ASSIGNED TASK:
Skip the pictures. Set down, word for word, the lines from the start of the material up to and including the line with "You are a computer-use".

-- Opening Marker --

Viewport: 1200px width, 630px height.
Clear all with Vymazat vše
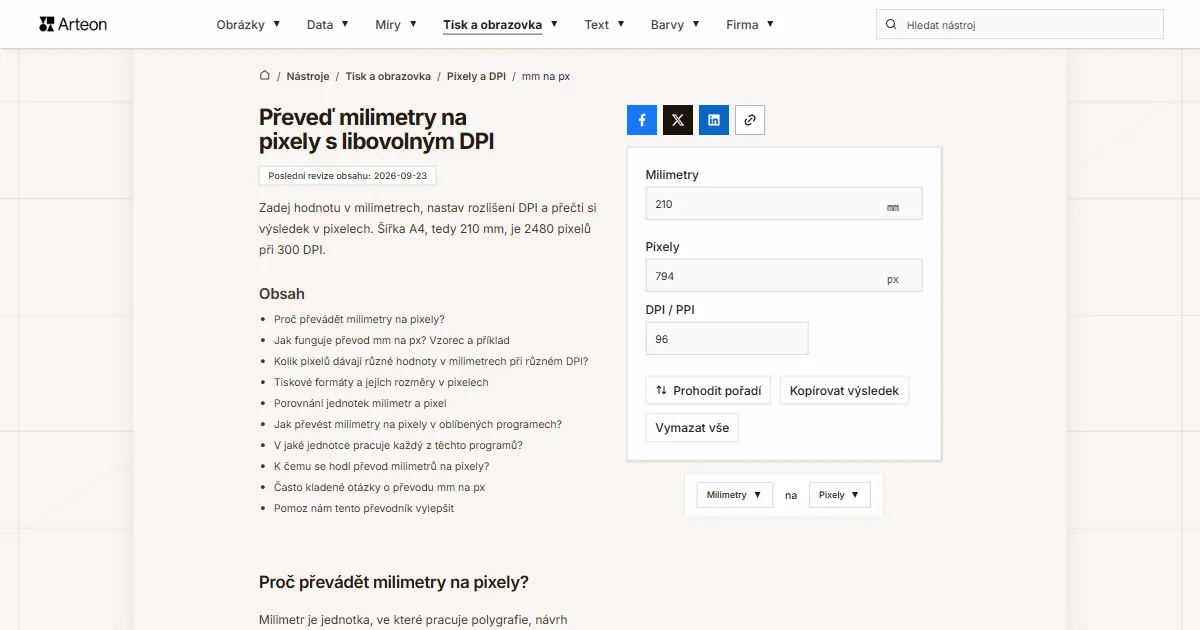(x=692, y=428)
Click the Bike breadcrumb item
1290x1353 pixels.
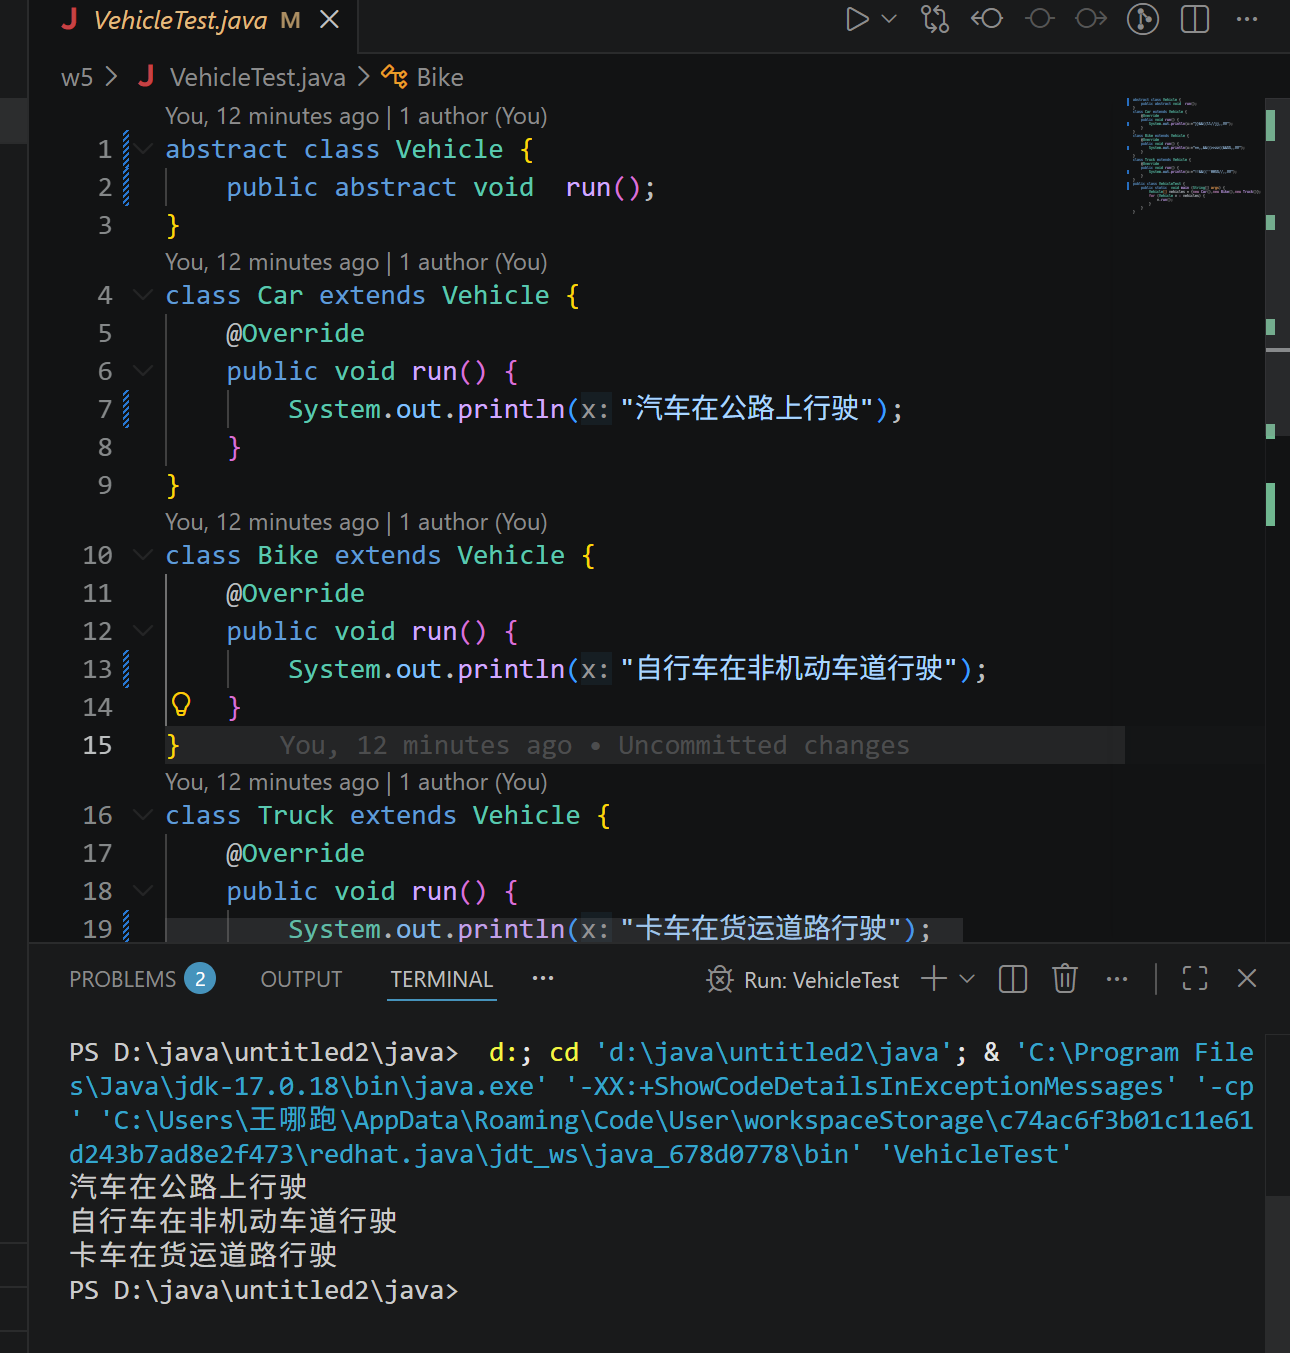pyautogui.click(x=439, y=77)
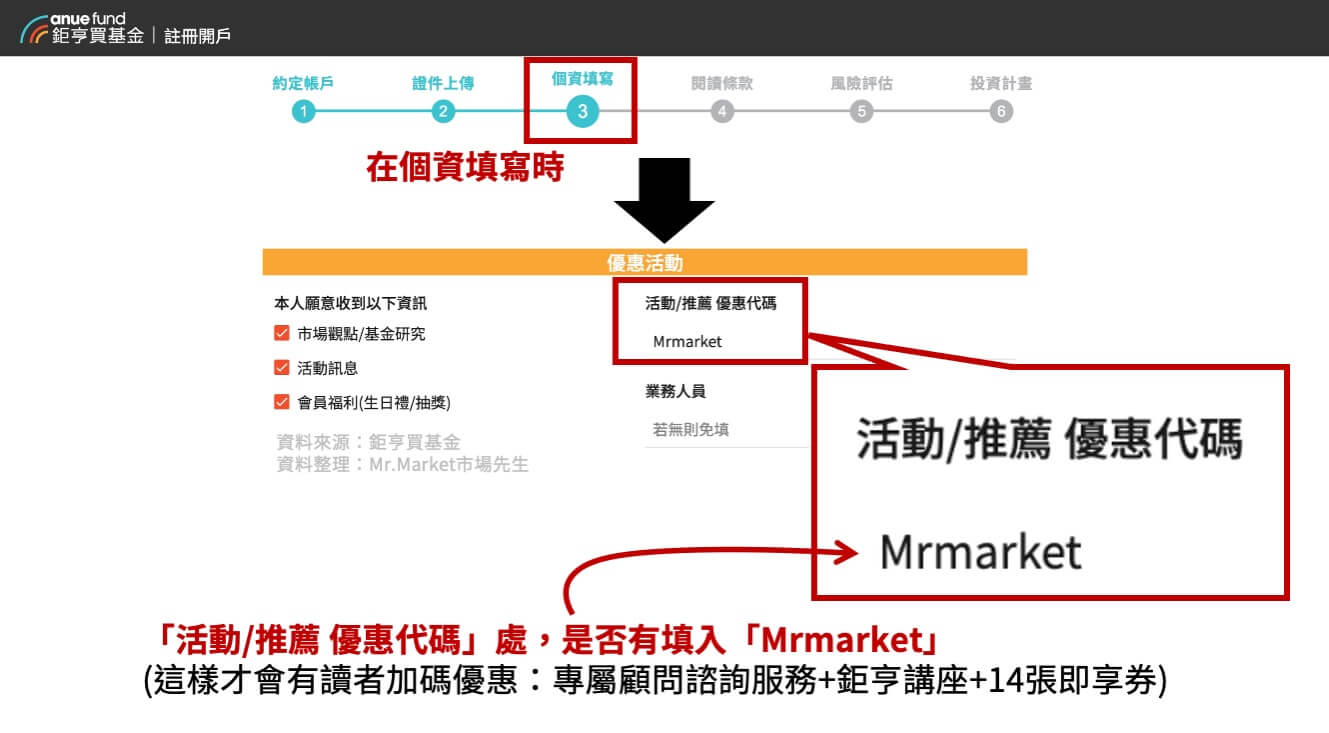Toggle the 活動訊息 checkbox

pyautogui.click(x=282, y=368)
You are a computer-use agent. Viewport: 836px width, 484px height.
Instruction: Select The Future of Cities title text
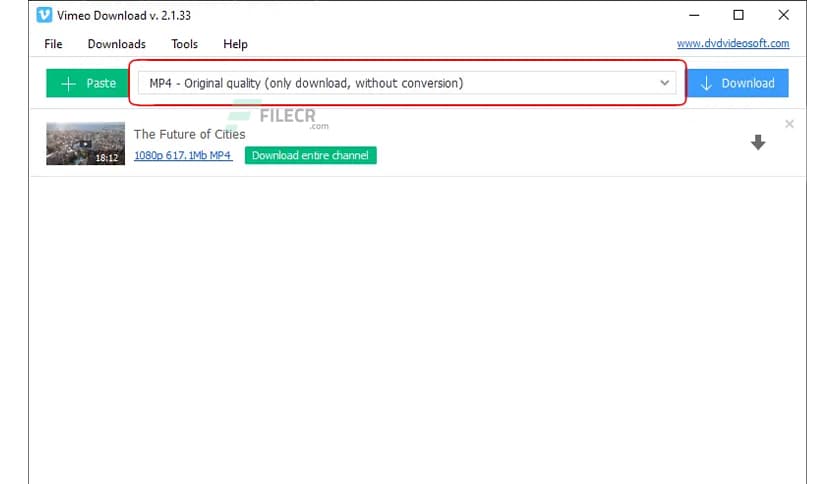click(189, 134)
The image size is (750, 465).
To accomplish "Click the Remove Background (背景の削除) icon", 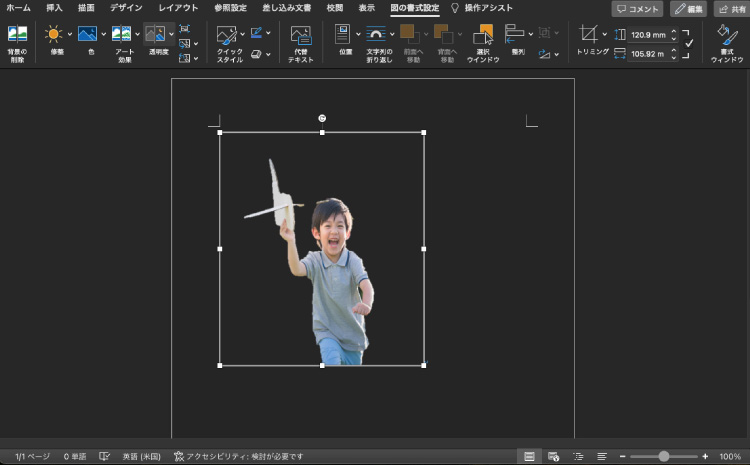I will (17, 35).
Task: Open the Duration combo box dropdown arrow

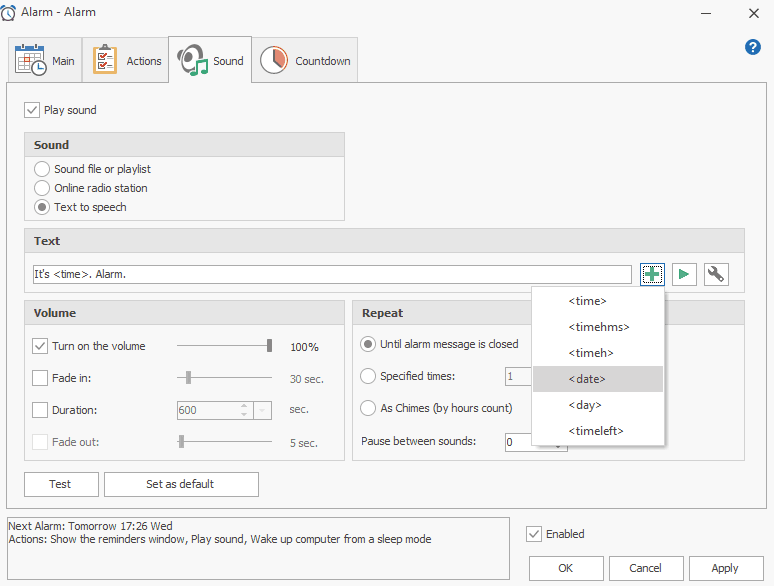Action: [x=263, y=410]
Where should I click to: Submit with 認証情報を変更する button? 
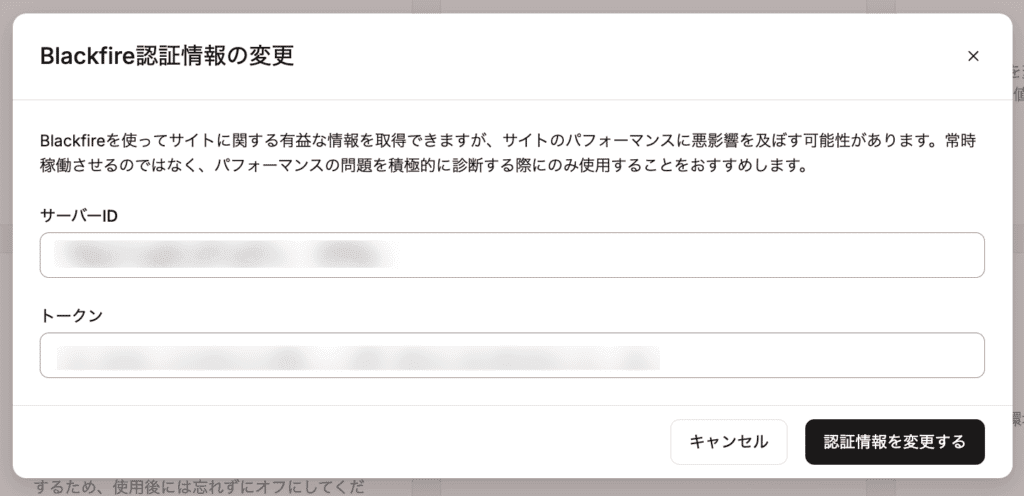click(x=894, y=442)
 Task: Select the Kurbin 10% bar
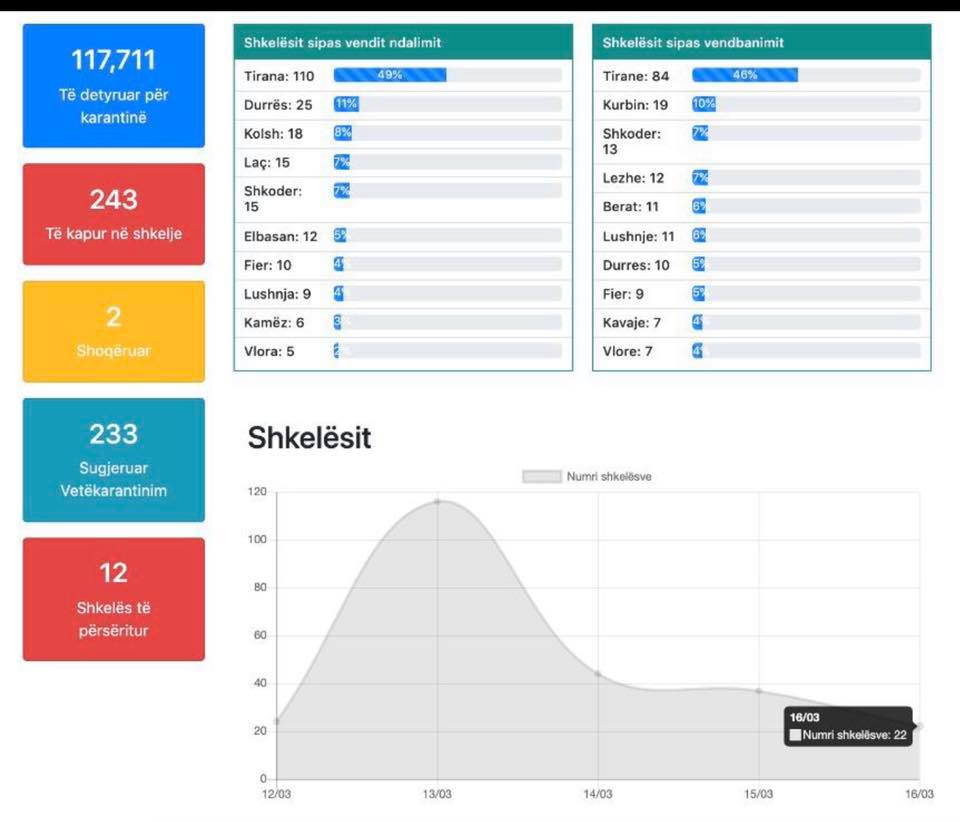click(x=703, y=104)

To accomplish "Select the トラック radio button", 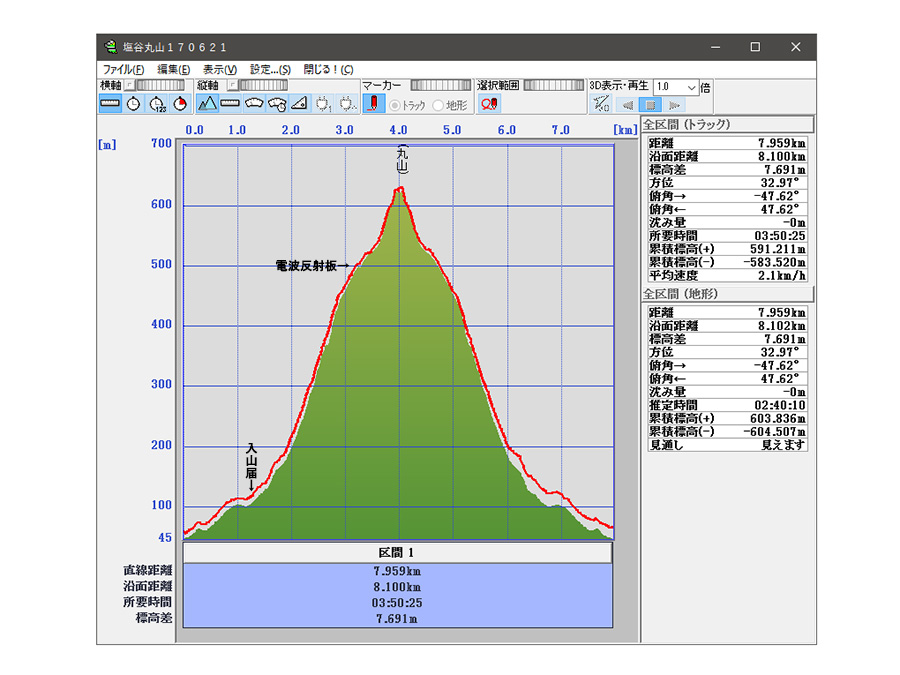I will click(x=396, y=105).

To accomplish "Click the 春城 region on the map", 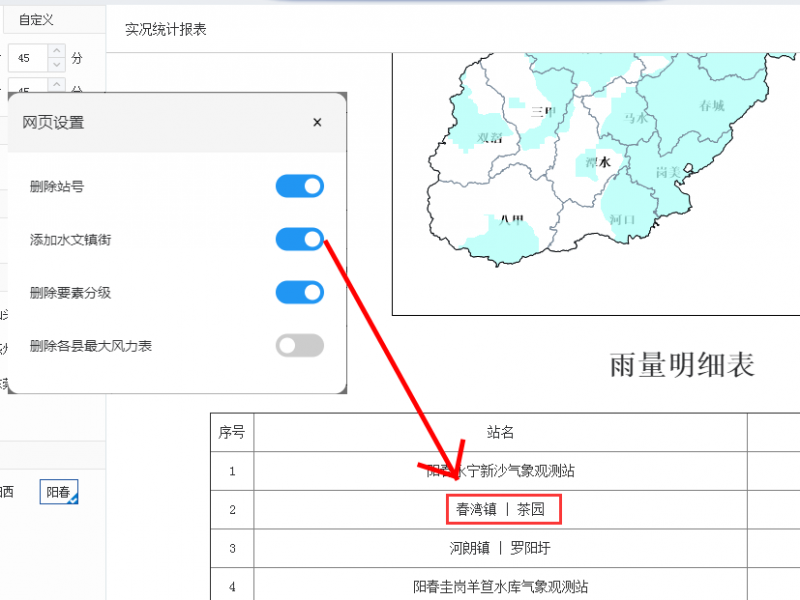I will pyautogui.click(x=711, y=105).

-- Closing Marker --

WRITTEN SOLUTION:
Viewport: 1200px width, 630px height.
Clear all with Vymazat vše
(x=692, y=428)
Click the Bike breadcrumb item
1290x1353 pixels.
pyautogui.click(x=439, y=77)
Toggle the 活動訊息 checkbox

pyautogui.click(x=282, y=368)
You are a computer-use agent. Viewport: 836px width, 484px height.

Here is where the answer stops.